Wednesday, March 03, 2010
Sacravatoons no 1604 :" The Back Scratching "
By Liam Cochrane
Australia Network News
A subsidiary of one of Australia's largest banks, ANZ Royal, has denied it is involved in a scheme to partner up private businesses with Cambodian army units.
Cambodian Prime Minister Hun Sen announced the initiative last week and said more than 40 partnerships had already been established to provide food, medicine, tools, buildings and transport for troops and their families.
One of the businesses named as a sponsor of the Cambodian army was Metfone - a subsidiary of a mobile phone company owned by the Vietnamese military.
Another on the list was ANZ Royal - a joint partnership between Australia's ANZ Bank and one of Cambodia's biggest business conglomerates, The Royal Group.

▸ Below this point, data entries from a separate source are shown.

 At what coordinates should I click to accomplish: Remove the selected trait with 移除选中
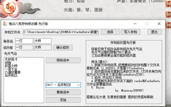[x=63, y=60]
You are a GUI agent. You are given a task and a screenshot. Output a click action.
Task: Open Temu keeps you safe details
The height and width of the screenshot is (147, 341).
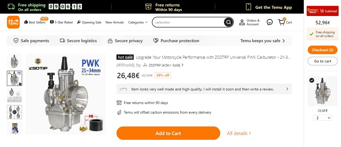coord(263,41)
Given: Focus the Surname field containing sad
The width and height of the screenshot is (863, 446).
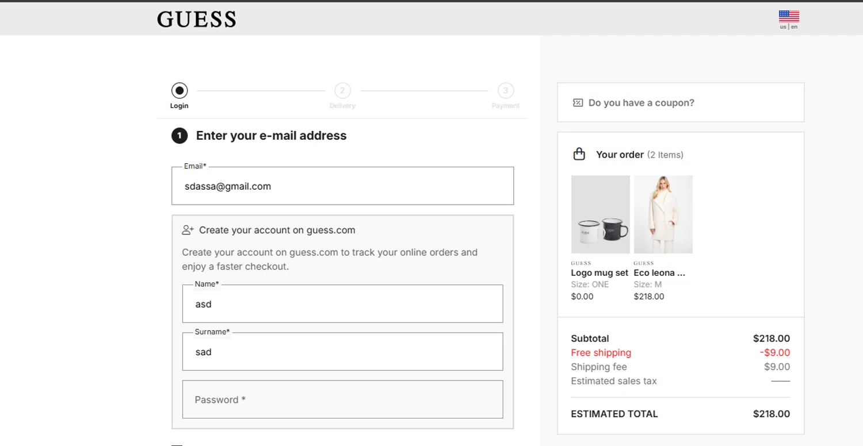Looking at the screenshot, I should 342,352.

Cambodian Council of Minister's spokesman Phay Siphan, says it's part of the Cambodian culture.
"As part of the ANZ they do have their own employees and some Cambodians on management there, they have the chance to mobilise their charity to support some ? unit they feel like supporting. But the charity hasn't just been supported today, it's been years already. It's just that they have been assigned it so that the people understand who they help."
ANZ Royal, the Cambodian joint venture, declined to comment to Radio Australia, but CEO Stephen Higgins was quoted in local media saying, that although he was unsure how the company's name appeared on the list ofmilitary sponsors, it might be "some type of printing error".
A spokeswoman for ANZ in Australia, emailed this statement:
"It is not appropriate for ANZ to provide support or sponsorships to individual military units in any country in which we operate. ANZ Royal Bank, as a subsidiary of ANZ, has not and will not be providing such support."
The initiative to formally link businesses with the military has raised concerns among human rights groups who work in Cambodia.
A spokeswoman from the rights group LICADHO, Naly Pilorge, says there are some serious questions about the program.
"The document is not clear about the role of the ministries, vis-a-vis, the company and certain units of the military and it is especially concerning because some of these ministries have absolutely no link to the military such as those that are supposed to focus on youth or women or health and so on. So that's the question that we are trying to find the answers to, because right now it is very unclear. It is alarming because some of these ministries have nothing to do with themilitary and for good reason."
She says it wouldn't be tolerated in other countries.
"In most countries, developed countries and developing countries, it would be illegal for business in the private sector to openly and directly fund the military, but by dealing so openly there is an assumption that the military is open to any group or any company that wishes to use the military to protect its interests and its private interests," she said.
"We have see this over the country over the years in terms of land grabbing. We have the seen the military used, especially in the rural areas, used to evict people to protect the interests of economic concessions, and this is really disturbing because legislation says themilitary is to protect citizens equally and not be used for the private interests of companies."